At a meeting at the White House on February 9, President Donald Trump and Intel Corporation CEO Brian Krzanich announced that Intel will invest more than $7 billion to complete Fab 42 in Chandler, AZ. The high-volume factory is expected to be the most advanced semiconductor factory in the world and is targeted to use the 7 nanometer (nm) manufacturing process. It will produce microprocessors to power data centers and hundreds of millions of smart and connected devices worldwide.

Fab 42
Intel Corporation plans to invest more than $7 billion to complete Fab 42. On completion, Fab 42 in Chandler, AZ is expected to be the most advanced semiconductor factory in the world. (Credit: Intel Corporation)

The completion of Fab 42 in three to four years will create approximately 3,000 high-tech, high-wage Intel jobs for process engineers, equipment technicians, and facilities-support engineers and technicians who will work at the site. Combined with the indirect impact on businesses that will help support the factory’s operations, Fab 42 is expected to create more than 10,000 total long-term jobs in Arizona.

“Intel’s business continues to grow and investment in manufacturing capacity and R&D ensures that the pace of Moore’s law continues to march on, fueling technology innovations the world loves and depends on,” said Krzanich. “This factory will help the U.S. maintain its position as the global leader in the semiconductor industry.

“Intel is a global manufacturing and technology company, yet we think of ourselves as a leading American innovation enterprise,” he continued. “America has a unique combination of talent, a vibrant business environment and access to global markets, which has enabled U.S. companies like Intel to foster economic growth and innovation. Our factories support jobs — high-wage, high-tech manufacturing jobs that are the economic engines of the states where they are located.”

Intel is America’s largest high-technology capital expenditure investor ($5.1 billion in the U.S. 2015) and its third largest investor in global R&D ($12.1 billion in 20151). The majority of Intel’s manufacturing and R&D is in the United States. As a result, Intel employs more than 50,000 people in the United States, while directly supporting almost half a million other U.S. jobs across a range of industries, including semiconductor tooling, software, logistics, channels, OEMs and other manufacturers that incorporate our products into theirs.

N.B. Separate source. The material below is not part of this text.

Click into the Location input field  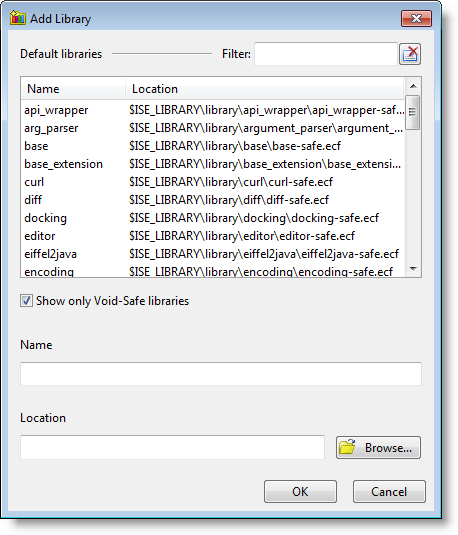click(172, 447)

The 7 nm semiconductor manufacturing process targeted for Fab 42 will be the most advanced semiconductor process technology used in the world and represents the future of Moore’s Law. In 1968 Intel co-founder Gordon Moore predicted that computing power will become significantly more capable and yet cost less year after year.

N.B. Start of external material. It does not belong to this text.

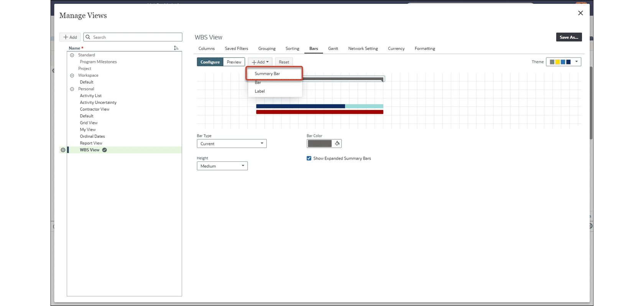Screen dimensions: 644x306
Task: Open the Bar Type dropdown
Action: [232, 144]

The chips made on the 7 nm process will power the most sophisticated computers, data centers, sensors and other high-tech devices, and enable things like artificial intelligence, more advanced cars and transportation services, breakthroughs in medical research and treatment, and more. These are areas that depend upon having the highest amount of computing power, access to the fastest networks, the most data storage, the smallest chip sizes, and other benefits that come from advancing Moore’s Law.